When teens are forced to get up so early, their bodies and minds are not ready for the day, Allison Aubrey says:
Sleep scientists argue that early high school start times conflict with teens' shifting circadian rhythms. Beginning in puberty, "adolescents are programmed to fall asleep later," says Dr. Judith Owens, who directs the Sleep Medicine Clinic at Children's National Medical Center in Washington, D.C. And she says many teenagers can't fall asleep before 11 p.m. Because teenagers need eight to nine hours of sleep, waking up at 6 a.m. can lead to a pattern of sleep deprivation. And that puts them at higher risk of a whole range of potential problems, from depression to automobile accidents. (Qtd. in Eveleth)
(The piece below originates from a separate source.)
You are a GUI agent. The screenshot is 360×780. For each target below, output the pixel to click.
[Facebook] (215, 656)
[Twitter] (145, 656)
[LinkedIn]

If the students are wired to stay up until at least eleven at night and have to get up before they get the eight or nine hours of sleep they need that will affect them over the course of the day and over the course of the week, and their ability to do well in school will greatly decrease.
Unfortunately changing the start time for the school day isn’t as easy as it sounds, for reasons like changing bus routes, changing child care service times, and parents carpooling (School Start Time). For example Ray Leszcynski talks about how it would...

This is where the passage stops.